Einige Tage danach lag der Korporal in Eintracht mit seinem Hauptmann im Marketenderwagen, und die Hauptmannstochter schenkte ihm auf doppelte Weise reinen Wein ein, einen solchen, dem man trinkt, und einen andern, den man die Wahrheit nennt. -

Mittlerweile war der Krieg zu Ende gegangen. Nicht, weil die Württemberger gesiegt hätten, sondern, weil der Erbprinz, der die Armee befehligte, sein Herzogtum nicht verlieren wollte, ehe er es erbte - und mit den Franzosen einen sauren Frieden schloß.

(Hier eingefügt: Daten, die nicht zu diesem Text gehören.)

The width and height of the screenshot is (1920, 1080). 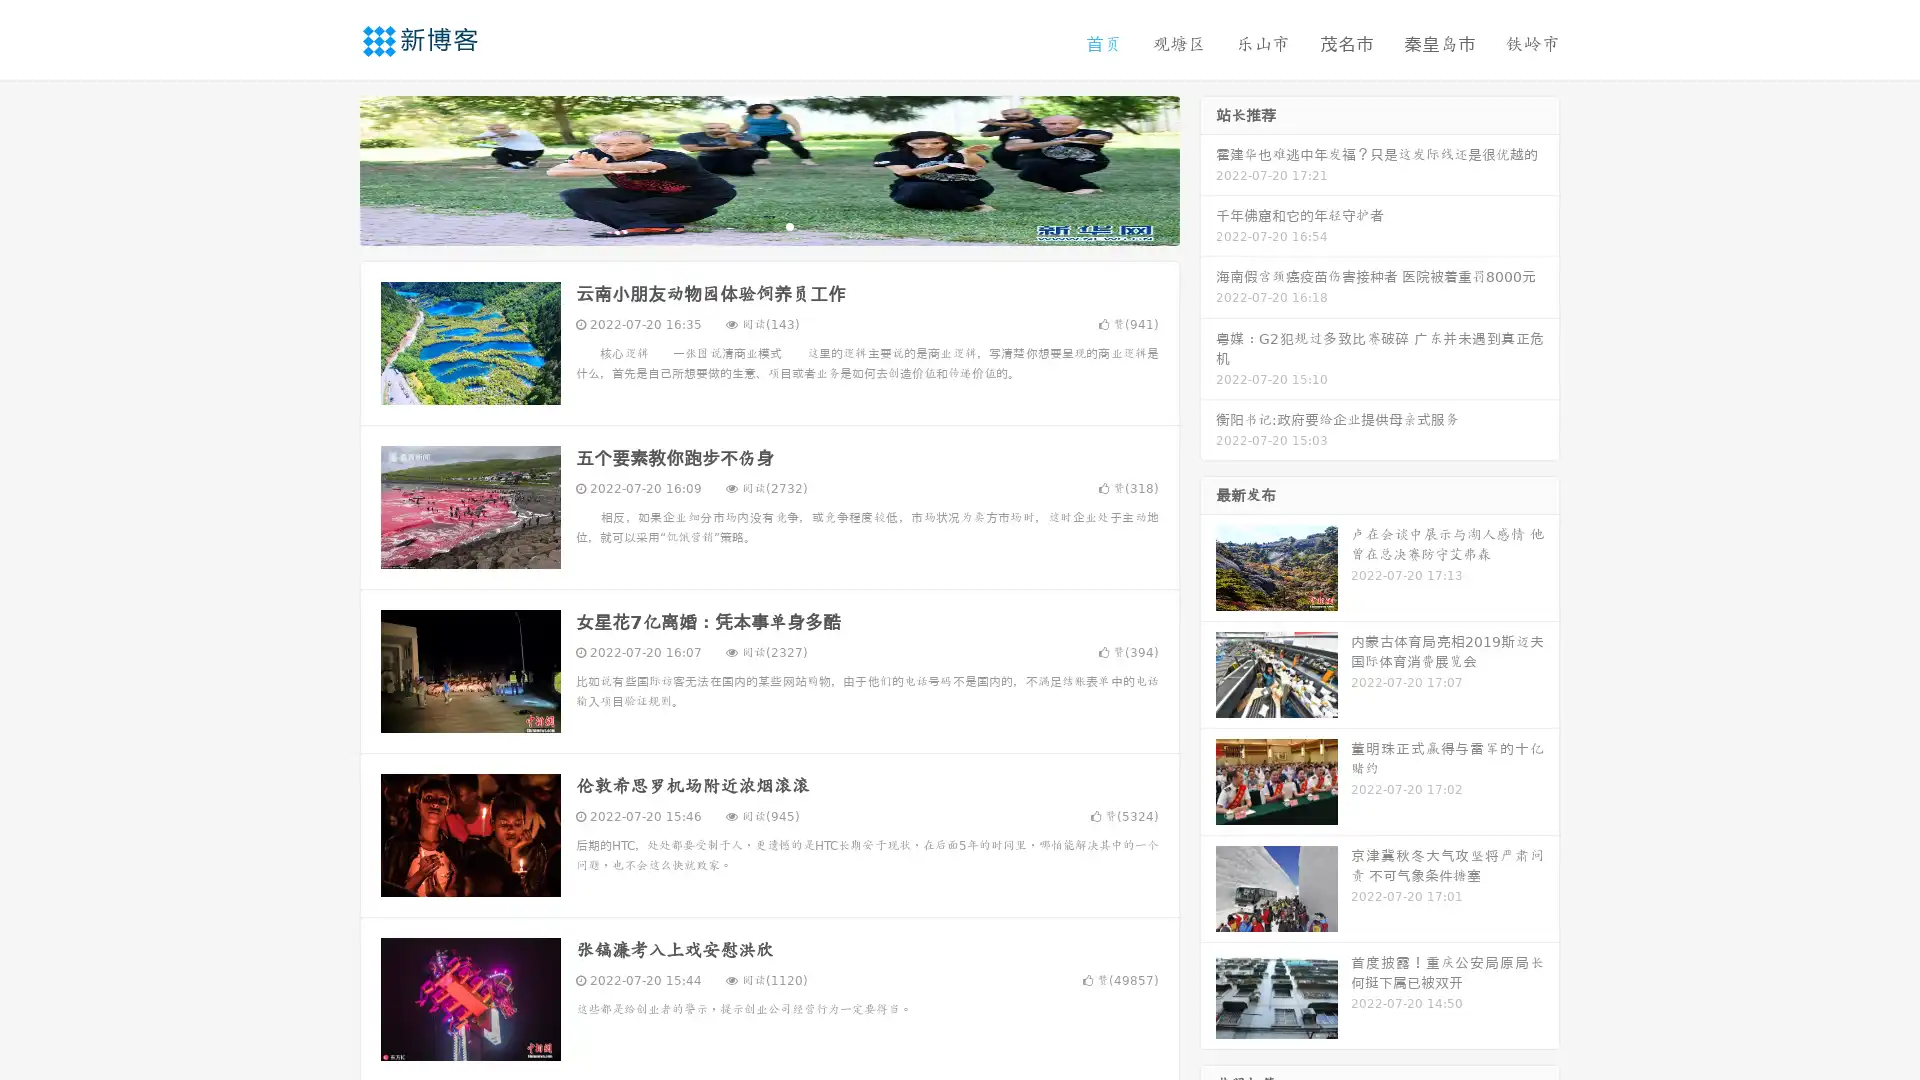 I want to click on Go to slide 2, so click(x=768, y=225).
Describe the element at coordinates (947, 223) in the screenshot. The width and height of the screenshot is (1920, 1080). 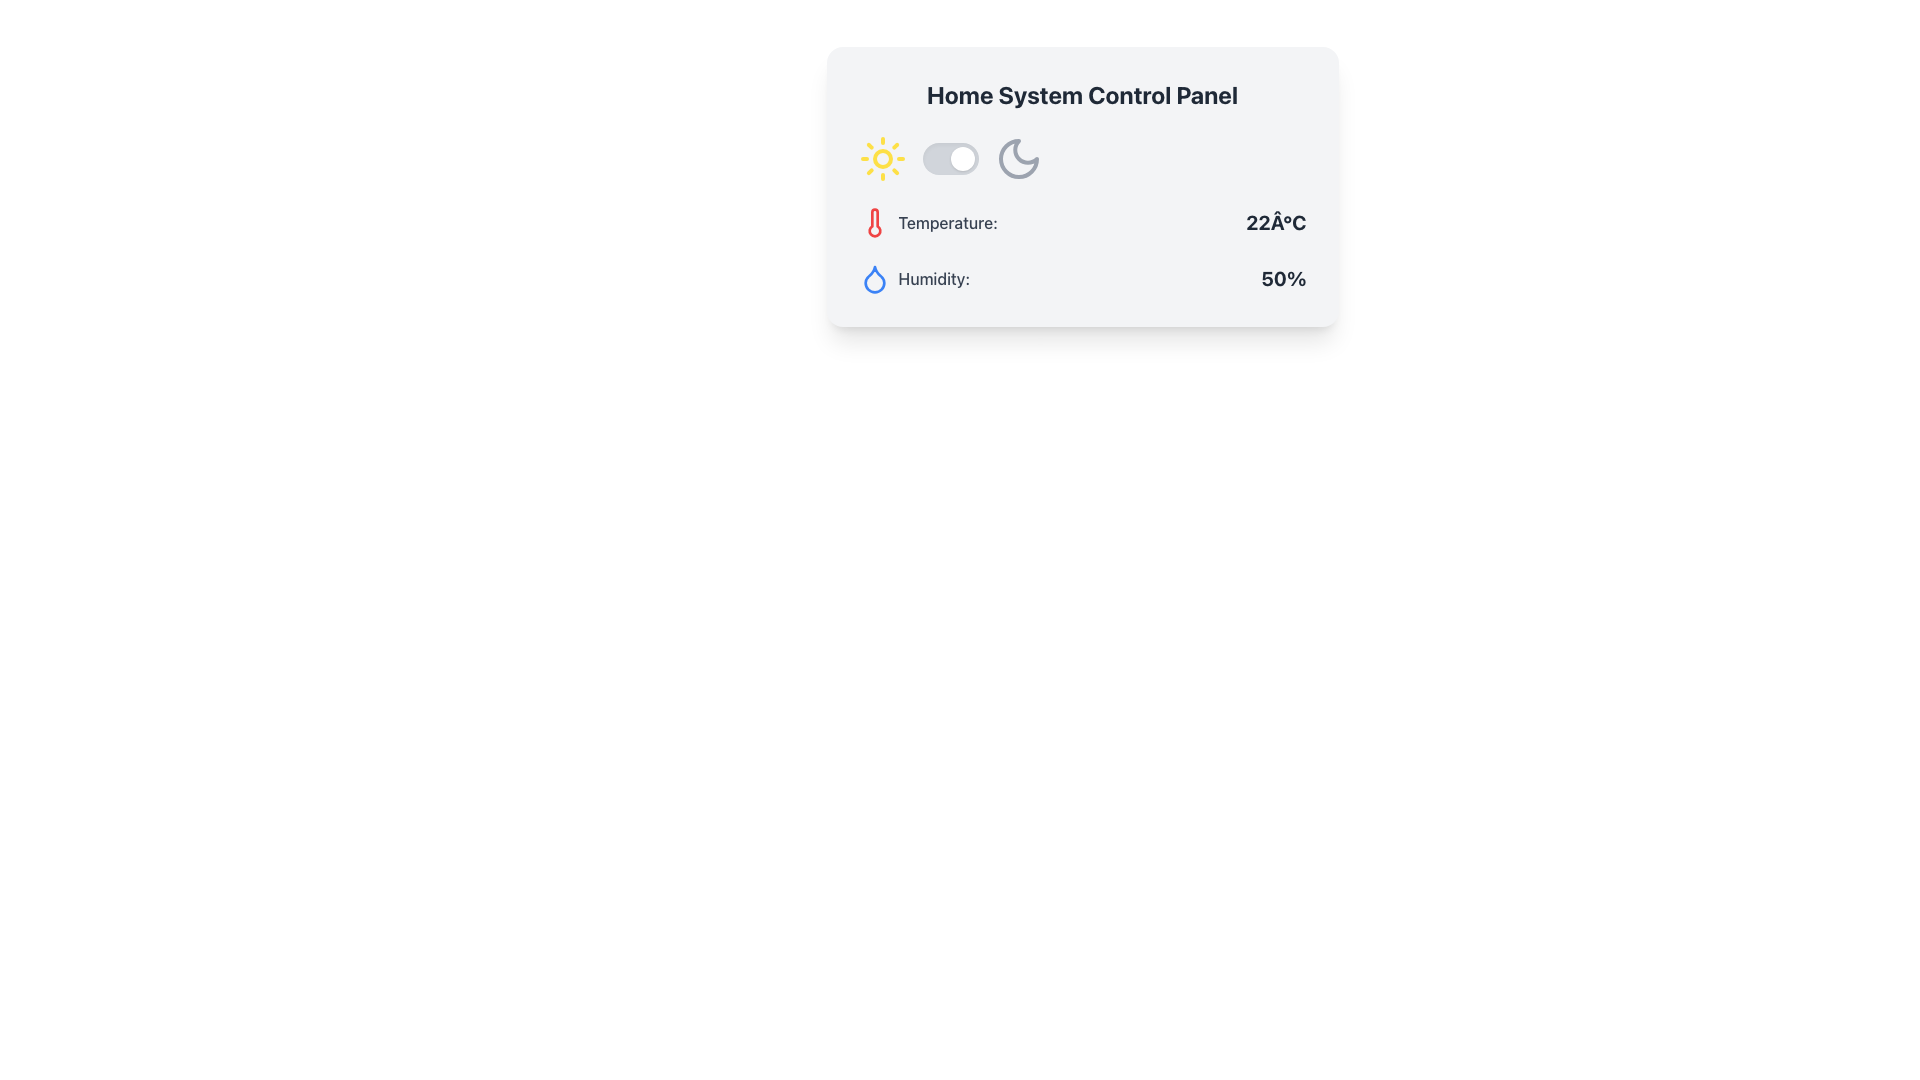
I see `text of the Text Label displaying 'Temperature:' which is styled with a medium font weight and gray color, located next to a thermometer icon` at that location.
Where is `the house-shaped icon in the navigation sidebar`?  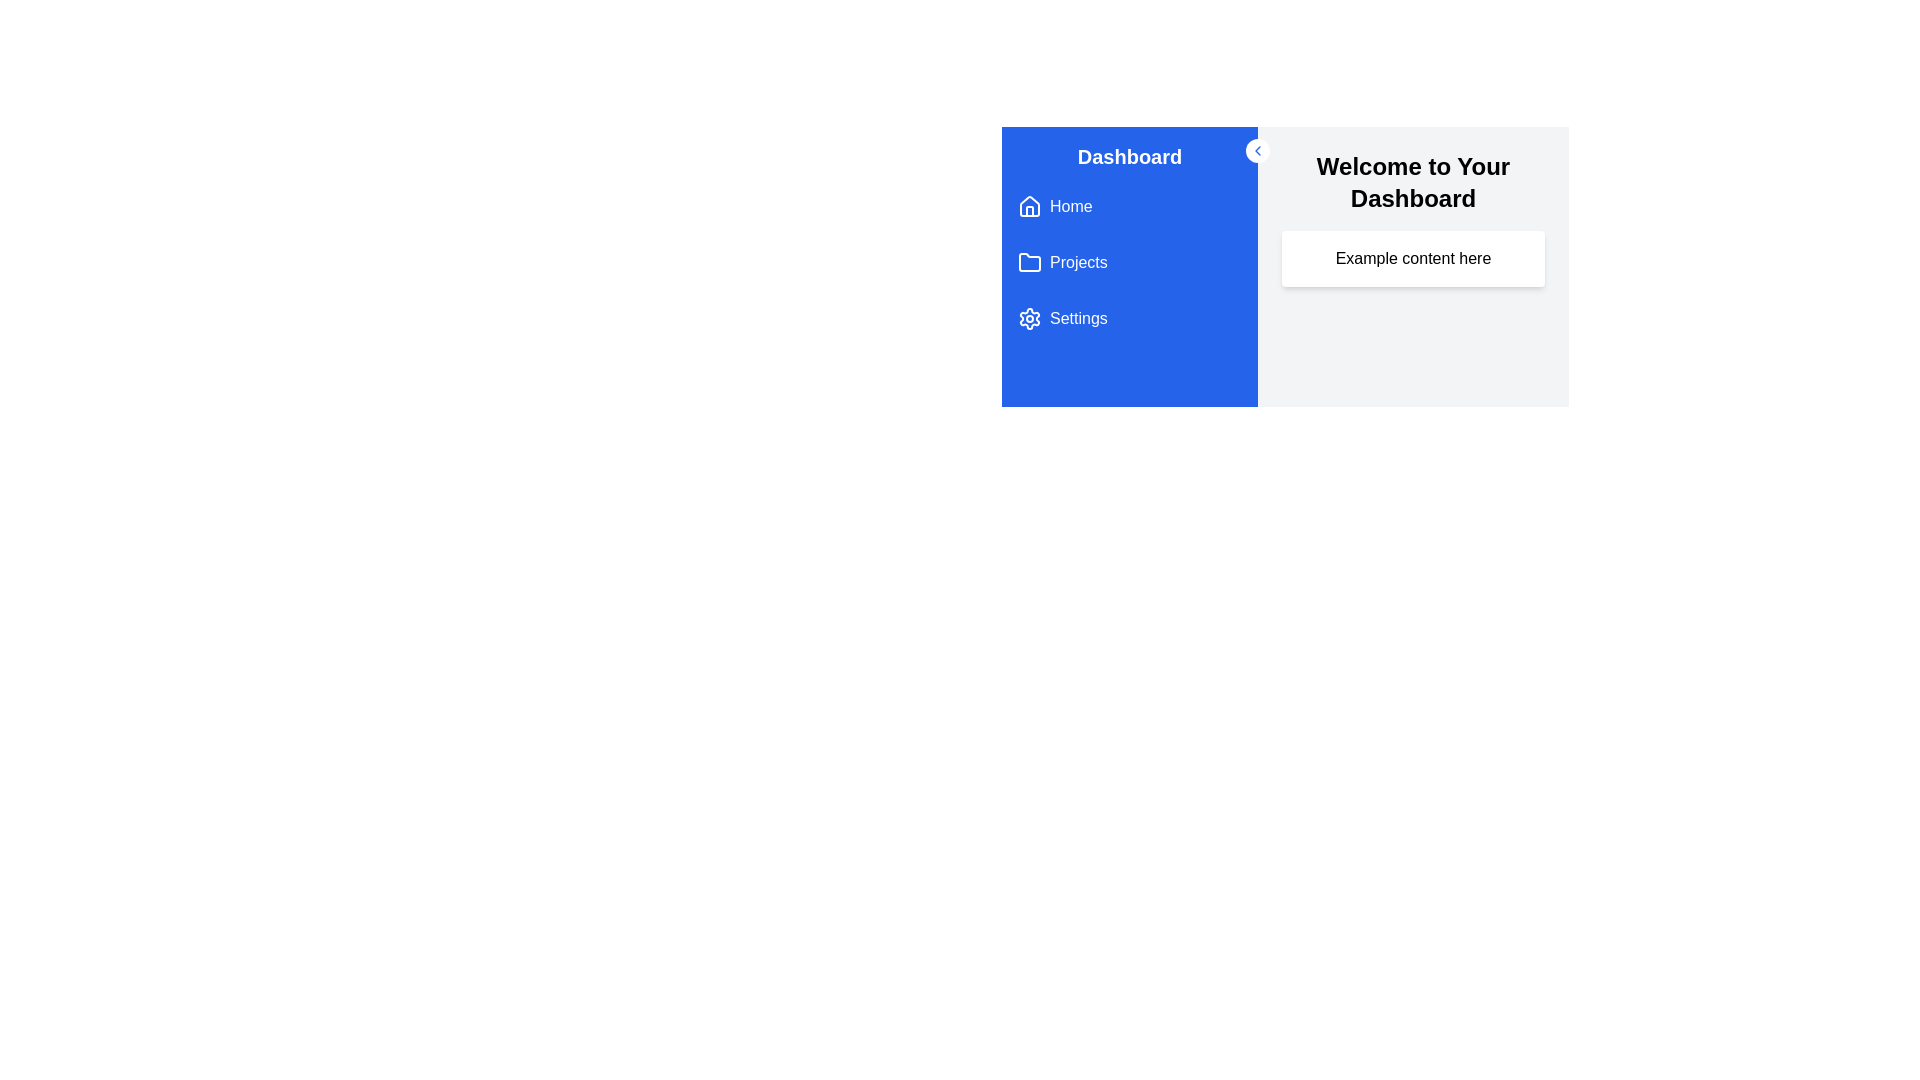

Wer Krieg macht ohne zu kriegen
Und Frieden schließt im Frieden,
Dem ist kein Kriegesruhm im Krieg
Und Fried' im Frieden nicht beschieden!

So stand auf einem Zettel zu lesen, den die Soldaten ihrem Prinzen in das Zelt warfen, und der junge Herr, der mit Ungeduld auf seinen Herzogshut wartete, sollte die Wahrheit des Reimes bald erfahren!
In großer Eile wurden die Zelte abgebrochen und das Ungetüm des Krieges wälzte sich über die Buckel des Schwarzwaldes hinüber ins Herzogtum, wo es sich auf Jahre breit machte.

Denn die Franzosen hatten sich das Recht ausbedungen, das Land besetzen zu dürfen, um den Österreichern dem Heimweg zu sperren. Es war auf dem Kniebis, dem höchsten Berg jener Gegend, wo den Heimkehrern in paar Holzmacher begegneten, die sich baß verwunderten, daß der Krieg schon aus sein sollte!
Einer, der den Korporal von Stetten treuherzig fragte "Woher geht's denn heut schon, Landsmann?", erhielt von Pfeffer zur Antwort:
"Von Davonspringen!"
Der Biedere konnten den Sinn des Wortes nicht fassen und meinte:
"So! So! Das muß ein kleiner Ort im Badischen sein, den Namen kennt man bei uns nicht!"